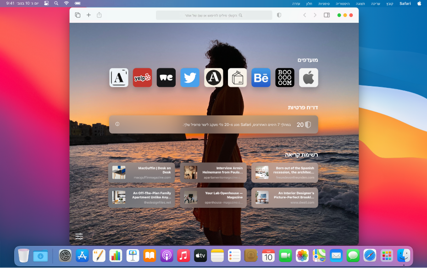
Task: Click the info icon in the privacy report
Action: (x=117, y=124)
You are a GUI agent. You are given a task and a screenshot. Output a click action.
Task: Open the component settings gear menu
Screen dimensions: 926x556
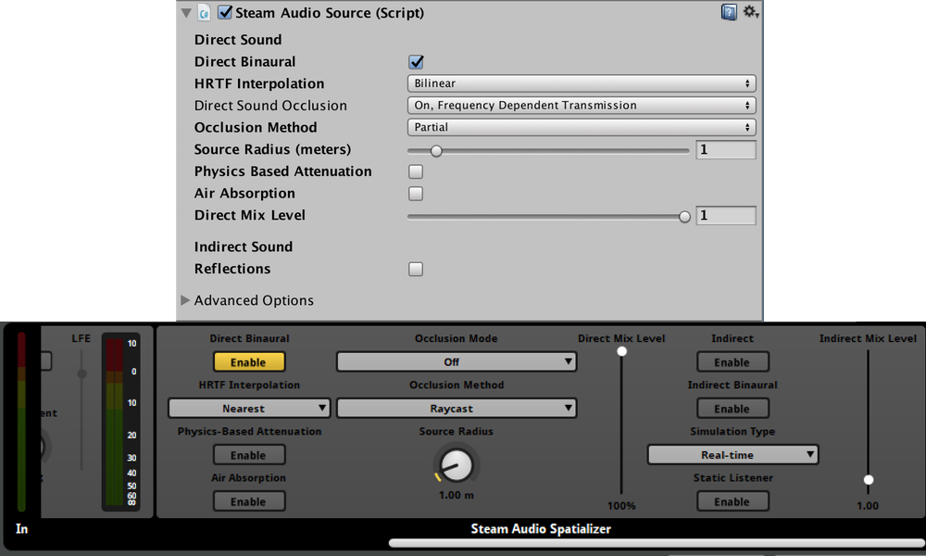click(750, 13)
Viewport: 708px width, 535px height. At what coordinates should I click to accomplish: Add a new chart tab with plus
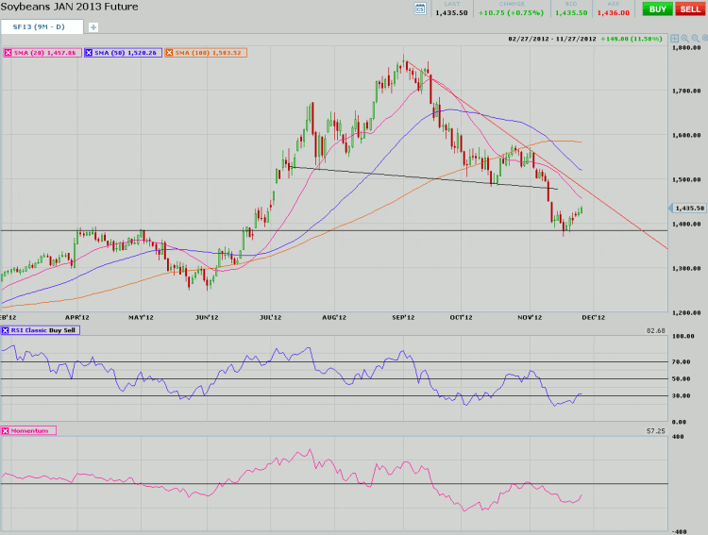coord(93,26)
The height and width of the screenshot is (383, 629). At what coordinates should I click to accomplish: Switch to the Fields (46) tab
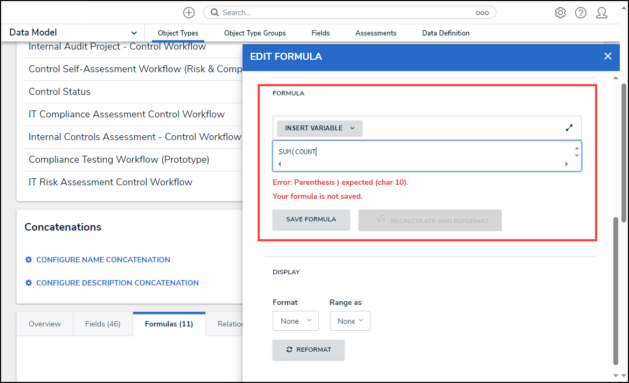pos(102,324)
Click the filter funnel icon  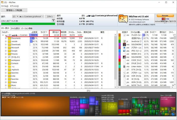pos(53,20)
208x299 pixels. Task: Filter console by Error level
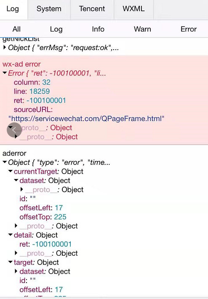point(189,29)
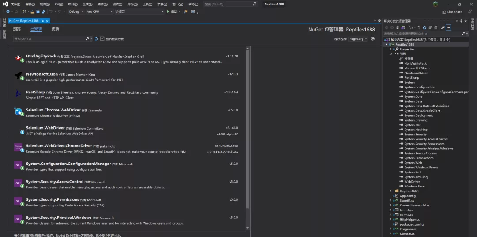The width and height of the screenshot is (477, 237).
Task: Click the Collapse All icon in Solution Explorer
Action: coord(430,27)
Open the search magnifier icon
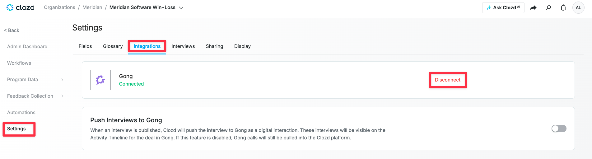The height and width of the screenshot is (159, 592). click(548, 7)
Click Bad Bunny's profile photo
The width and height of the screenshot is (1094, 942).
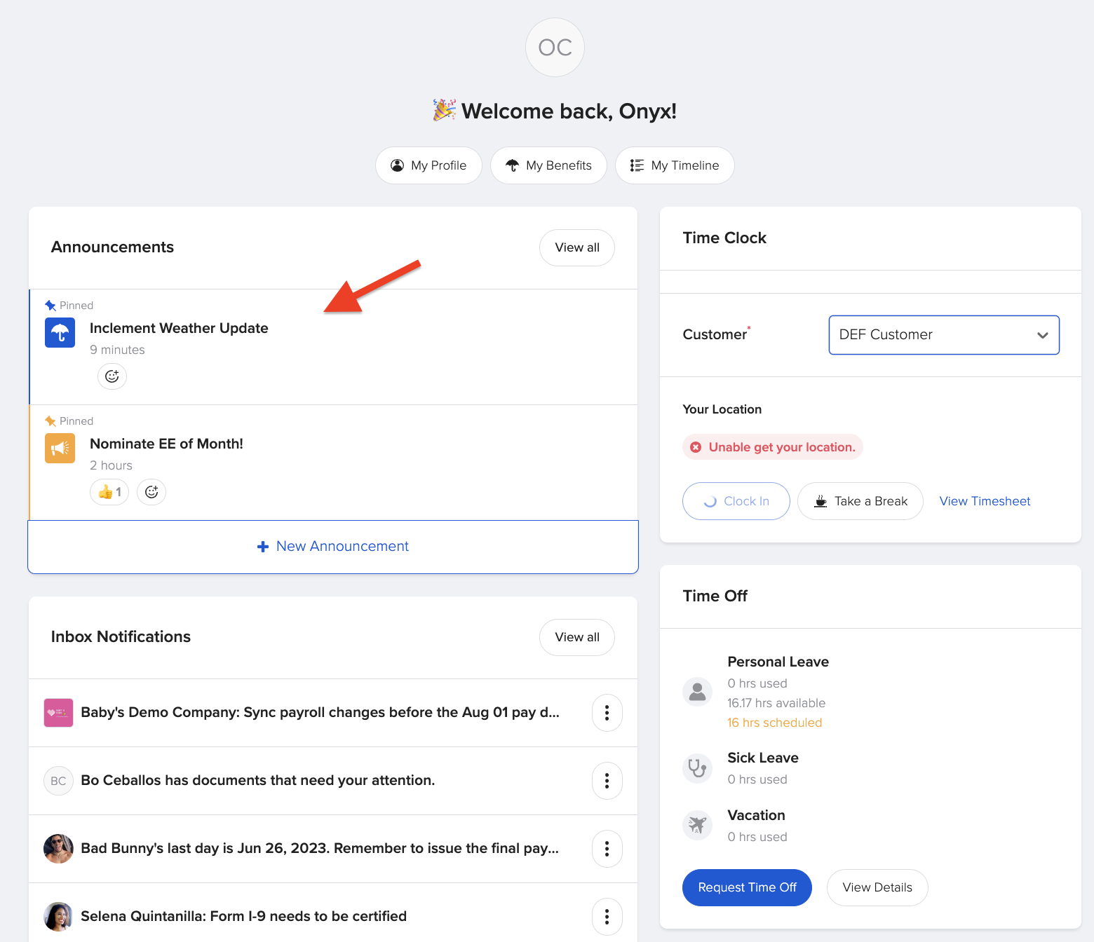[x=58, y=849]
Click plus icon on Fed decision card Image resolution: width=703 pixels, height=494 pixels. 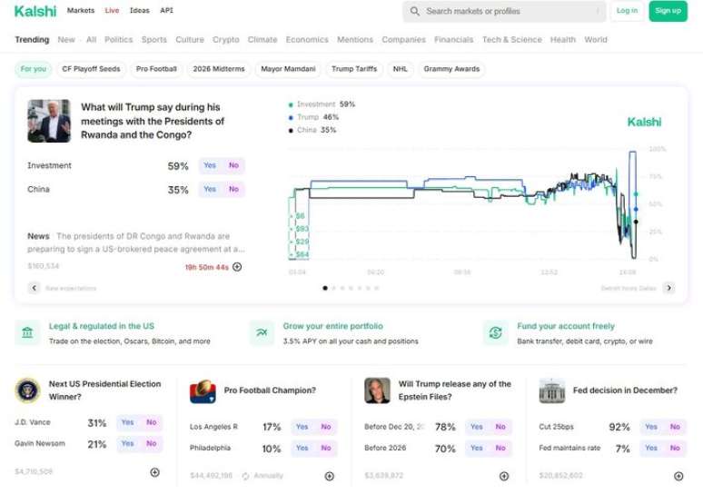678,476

====

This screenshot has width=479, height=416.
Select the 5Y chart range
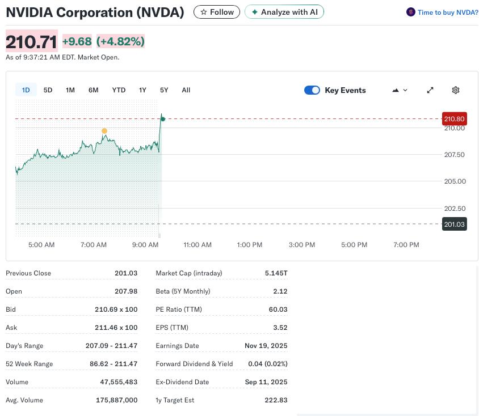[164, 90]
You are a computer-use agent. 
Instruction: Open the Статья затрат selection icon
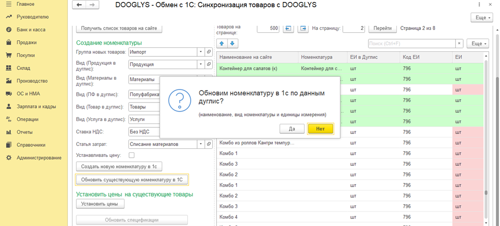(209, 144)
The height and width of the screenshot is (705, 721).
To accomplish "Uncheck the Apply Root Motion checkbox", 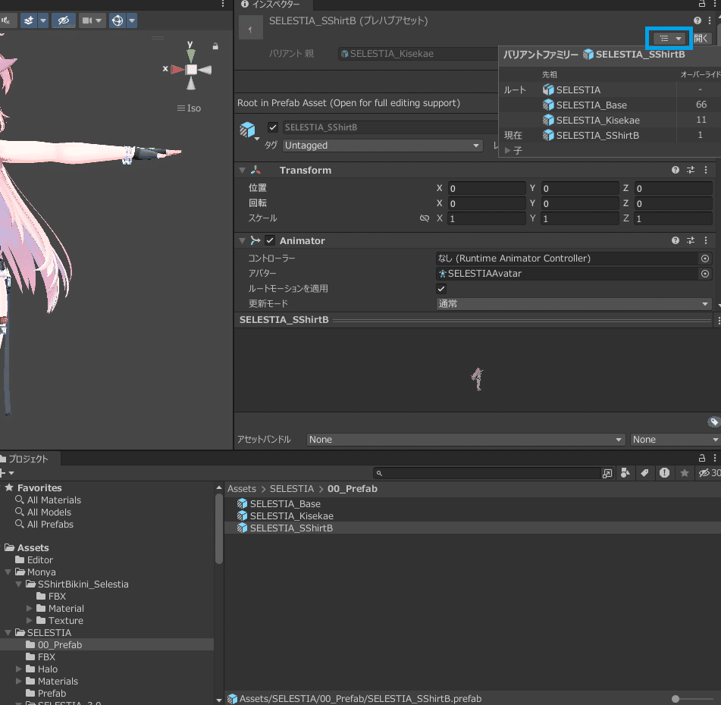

====

→ INSTRUCTIONS FOR THE TASK
Copy each line of the material where "agent" is found.

→ SOLVED EXERCISE
You are a GUI agent. You are given a task and a screenshot. Output a click action.
You are a computer-use agent. 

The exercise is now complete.